Registration Dossier

Administrative data

Endpoint:
acute toxicity: dermal
Type of information:
experimental study
Adequacy of study:
key study
Study period:
May 1974
Reliability:
2 (reliable with restrictions)
Rationale for reliability incl. deficiencies:
comparable to guideline study with acceptable restrictions

Data source

Reference
Reference Type:
study report
Title:
Unnamed
Year:
1974
Report Date:
1974

Materials and methods

Test guideline
Qualifier:
equivalent or similar to
Guideline:
OECD Guideline 402 (Acute Dermal Toxicity)
GLP compliance:
no
Test type:
standard acute method
Limit test:
yes

Test material

Reference
Name:
Unnamed
Type:
Constituent
Test material form:
solid: particulate/powder

Test animals

Species:
rat
Strain:
other: CFY
Sex:
male
Details on test animals and environmental conditions:
TEST ANIMALS
- Weight at study initiation: 268 to 290 g

Administration / exposure

Type of coverage:
occlusive
Vehicle:
water
Details on dermal exposure:
TEST SITE
- Area of exposure: dorso-lumbar region with electric clippers
- % coverage: 10 % of the total body suriace.
- Type of wrap if used: The treated area was then promptly covered with aluminium foil, which was held in place with "Sleek" waterproof plaster encircled firmly round the trunk.

REMOVAL OF TEST SUBSTANCE
- Washing: yes, with warm (40 - 50 °C) dilute soap solution, rinsing in clean warm water and finally blotting dry with absorbent paper.
- Time after start of exposure: 24 hours

TEST MATERIAL
- Amount applied: the test item was prepeared as a 75 % aqueous suspension and administered at a dosage volume of 6.7 ml/kg bodyweight by spreading evenly over the prepared skin.
Duration of exposure:
24 hours
Doses:
5000 mg/kg b.w
No. of animals per sex per dose:
10 males per dose
Control animals:
yes, concurrent vehicle
Details on study design:
- Duration of observation period following administration: 14 days (during which a record was kept of all signs of toxicity.
- Necropsy of survivors performed: yes
The treated area of the rats skin was assessed daily for signs of dermal irritation according to the following arbitrary scoring system:
-Erythema and Eschar Formation
No erythema 0
Slight erythema 1
Well defined erythema 2
Moderate erythema 3
Severe erythema (beef redness) to eschar formation (injuries in depth) 4
-Oedema Formation
No oedema 0
Slight oedema 1
Well defined oedema (area well defined by definite raising) 2
Moderate oedema (raised approximately 1 mm) 3
Severe oedema (raised more than 1 mm and extending beyond area of exposure) 4

Results and discussion

Effect levels
Sex:
male
Dose descriptor:
LD50
Effect level:
> 5 000 mg/kg bw
Based on:
test mat.
Mortality:
There were no mortalities
Clinical signs:
Shortly after dosing, slight lethargy was observed which persisted until the fourth day after treatment.
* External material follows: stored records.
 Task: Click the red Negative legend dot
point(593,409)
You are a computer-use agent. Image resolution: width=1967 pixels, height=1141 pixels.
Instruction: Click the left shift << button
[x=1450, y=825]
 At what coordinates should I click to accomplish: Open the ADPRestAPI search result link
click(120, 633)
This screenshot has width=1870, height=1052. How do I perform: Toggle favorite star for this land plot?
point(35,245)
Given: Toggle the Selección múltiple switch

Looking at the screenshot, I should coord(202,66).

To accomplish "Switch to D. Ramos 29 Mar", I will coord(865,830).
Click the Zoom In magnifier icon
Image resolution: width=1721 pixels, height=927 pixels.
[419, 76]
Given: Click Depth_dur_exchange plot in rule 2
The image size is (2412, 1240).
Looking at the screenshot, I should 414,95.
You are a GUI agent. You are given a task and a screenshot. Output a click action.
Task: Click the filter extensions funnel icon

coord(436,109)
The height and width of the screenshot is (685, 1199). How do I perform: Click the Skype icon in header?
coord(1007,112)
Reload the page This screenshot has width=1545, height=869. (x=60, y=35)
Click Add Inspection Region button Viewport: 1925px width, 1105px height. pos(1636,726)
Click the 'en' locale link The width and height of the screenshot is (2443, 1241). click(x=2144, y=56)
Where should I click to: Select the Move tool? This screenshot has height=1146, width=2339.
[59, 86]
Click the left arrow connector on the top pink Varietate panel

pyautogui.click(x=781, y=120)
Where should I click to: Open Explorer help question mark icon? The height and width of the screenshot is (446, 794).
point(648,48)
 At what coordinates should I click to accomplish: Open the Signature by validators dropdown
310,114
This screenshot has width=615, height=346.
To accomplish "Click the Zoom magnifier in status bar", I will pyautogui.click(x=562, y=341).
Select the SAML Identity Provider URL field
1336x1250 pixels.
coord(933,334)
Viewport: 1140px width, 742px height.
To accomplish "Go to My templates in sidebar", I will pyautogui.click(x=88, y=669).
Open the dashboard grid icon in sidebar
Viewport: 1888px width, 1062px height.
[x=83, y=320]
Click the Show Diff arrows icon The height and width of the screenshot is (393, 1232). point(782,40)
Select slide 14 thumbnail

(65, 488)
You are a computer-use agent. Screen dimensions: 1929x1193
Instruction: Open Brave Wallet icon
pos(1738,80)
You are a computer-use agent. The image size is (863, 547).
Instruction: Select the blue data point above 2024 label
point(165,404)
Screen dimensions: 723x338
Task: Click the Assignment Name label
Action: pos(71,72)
Slight erythema was observed at the treatment site in one rat on the second day.
Body weight:
Bodyweight increases were normal compared with the controls.
Gross pathology:
Autopsy findings were normal.

Applicant's summary and conclusion

Interpretation of results:
other: Not classified according to the CLP Regulation (EC n. 1272/2008)
Conclusions:
The LD50 in male rats observed over period of 14 days was found to be greated than 5000 mg/kg bw .
Executive summary:

The test substance was administered to 10 male rats by skin route at a dosage level of 5000 mg/kg bodyweight. Animals similary treated using water alone served as control. The substance was prepared as a aqueous suspension and administered by spreading evenly over the prepared skin. There were no mortalities.

The LD50 in rats observed over period of 14 days was found to be greater than 5000 mg/kg bw.